**Problem**
Retype all the records with nothing changed.

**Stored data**
◇ ◇ ◇ ◇ ◇ ◇ ◇
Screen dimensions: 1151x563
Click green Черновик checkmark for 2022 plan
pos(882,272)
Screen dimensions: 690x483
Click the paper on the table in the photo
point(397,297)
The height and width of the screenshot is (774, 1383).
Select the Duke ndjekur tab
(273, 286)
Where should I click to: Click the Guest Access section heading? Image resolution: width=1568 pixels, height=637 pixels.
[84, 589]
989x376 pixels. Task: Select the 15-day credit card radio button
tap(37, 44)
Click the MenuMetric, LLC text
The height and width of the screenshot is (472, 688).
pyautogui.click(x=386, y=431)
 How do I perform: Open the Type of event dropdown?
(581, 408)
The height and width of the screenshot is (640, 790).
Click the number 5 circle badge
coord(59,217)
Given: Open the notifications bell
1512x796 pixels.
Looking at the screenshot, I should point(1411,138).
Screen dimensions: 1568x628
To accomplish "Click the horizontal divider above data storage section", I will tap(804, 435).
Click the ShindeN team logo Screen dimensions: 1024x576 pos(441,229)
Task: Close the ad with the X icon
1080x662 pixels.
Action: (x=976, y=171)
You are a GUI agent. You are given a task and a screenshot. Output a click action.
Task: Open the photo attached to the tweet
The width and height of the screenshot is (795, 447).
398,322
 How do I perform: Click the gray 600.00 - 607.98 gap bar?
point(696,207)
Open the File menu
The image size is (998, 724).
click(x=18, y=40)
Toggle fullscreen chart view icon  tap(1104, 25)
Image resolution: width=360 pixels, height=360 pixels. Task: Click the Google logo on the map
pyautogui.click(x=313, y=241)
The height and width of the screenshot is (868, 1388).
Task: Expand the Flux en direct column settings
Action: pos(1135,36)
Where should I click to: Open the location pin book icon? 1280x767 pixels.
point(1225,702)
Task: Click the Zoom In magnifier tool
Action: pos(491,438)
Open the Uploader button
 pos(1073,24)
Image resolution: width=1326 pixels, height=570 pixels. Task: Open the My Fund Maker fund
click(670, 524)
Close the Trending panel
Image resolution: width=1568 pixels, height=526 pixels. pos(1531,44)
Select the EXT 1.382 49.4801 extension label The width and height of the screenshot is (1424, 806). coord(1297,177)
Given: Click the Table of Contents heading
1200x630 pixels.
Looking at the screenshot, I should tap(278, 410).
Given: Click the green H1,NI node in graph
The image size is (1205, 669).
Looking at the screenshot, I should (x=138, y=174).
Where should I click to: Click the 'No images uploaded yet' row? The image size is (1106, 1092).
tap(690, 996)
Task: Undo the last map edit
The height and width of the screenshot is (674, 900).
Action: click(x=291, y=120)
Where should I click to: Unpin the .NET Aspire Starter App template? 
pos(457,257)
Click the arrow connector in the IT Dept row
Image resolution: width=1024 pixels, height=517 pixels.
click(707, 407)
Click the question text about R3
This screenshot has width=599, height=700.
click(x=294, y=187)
◇ ◇ ◇ ◇ ◇ ◇ ◇
**Response below**
Screen dimensions: 1151x563
Click green Черновик checkmark for 2022 plan
pos(882,272)
Screen dimensions: 690x483
Click the paper on the table in the photo
point(397,297)
The height and width of the screenshot is (774, 1383).
Select the Duke ndjekur tab
(273, 286)
Where should I click to: Click the Guest Access section heading? Image resolution: width=1568 pixels, height=637 pixels.
[84, 589]
989x376 pixels. Task: Select the 15-day credit card radio button
tap(37, 44)
Click the MenuMetric, LLC text
The height and width of the screenshot is (472, 688).
pyautogui.click(x=386, y=431)
 How do I perform: Open the Type of event dropdown?
(581, 408)
The height and width of the screenshot is (640, 790).
Click the number 5 circle badge
coord(59,217)
Given: Open the notifications bell
1512x796 pixels.
Looking at the screenshot, I should point(1411,138).
Screen dimensions: 1568x628
To accomplish "Click the horizontal divider above data storage section", I will tap(804, 435).
Click the ShindeN team logo Screen dimensions: 1024x576 pos(441,229)
Task: Close the ad with the X icon
1080x662 pixels.
Action: (x=976, y=171)
You are a GUI agent. You are given a task and a screenshot. Output a click action.
Task: Open the photo attached to the tweet
The width and height of the screenshot is (795, 447).
398,322
 How do I perform: Click the gray 600.00 - 607.98 gap bar?
point(696,207)
Open the File menu
The image size is (998, 724).
click(x=18, y=40)
Toggle fullscreen chart view icon  tap(1104, 25)
Image resolution: width=360 pixels, height=360 pixels. Task: Click the Google logo on the map
pyautogui.click(x=313, y=241)
The height and width of the screenshot is (868, 1388).
Task: Expand the Flux en direct column settings
Action: pos(1135,36)
Where should I click to: Open the location pin book icon? 1280x767 pixels.
point(1225,702)
Task: Click the Zoom In magnifier tool
Action: pos(491,438)
Open the Uploader button
 pos(1073,24)
Image resolution: width=1326 pixels, height=570 pixels. Task: Open the My Fund Maker fund
click(670, 524)
Close the Trending panel
Image resolution: width=1568 pixels, height=526 pixels. pos(1531,44)
Select the EXT 1.382 49.4801 extension label The width and height of the screenshot is (1424, 806). coord(1297,177)
Given: Click the Table of Contents heading
1200x630 pixels.
Looking at the screenshot, I should tap(278, 410).
Given: Click the green H1,NI node in graph
The image size is (1205, 669).
Looking at the screenshot, I should (x=138, y=174).
Where should I click to: Click the 'No images uploaded yet' row? The image size is (1106, 1092).
tap(690, 996)
Task: Undo the last map edit
The height and width of the screenshot is (674, 900).
Action: click(x=291, y=120)
Where should I click to: Unpin the .NET Aspire Starter App template? 
pos(457,257)
Click the arrow connector in the IT Dept row
Image resolution: width=1024 pixels, height=517 pixels.
click(707, 407)
Click the question text about R3
This screenshot has width=599, height=700.
click(x=294, y=187)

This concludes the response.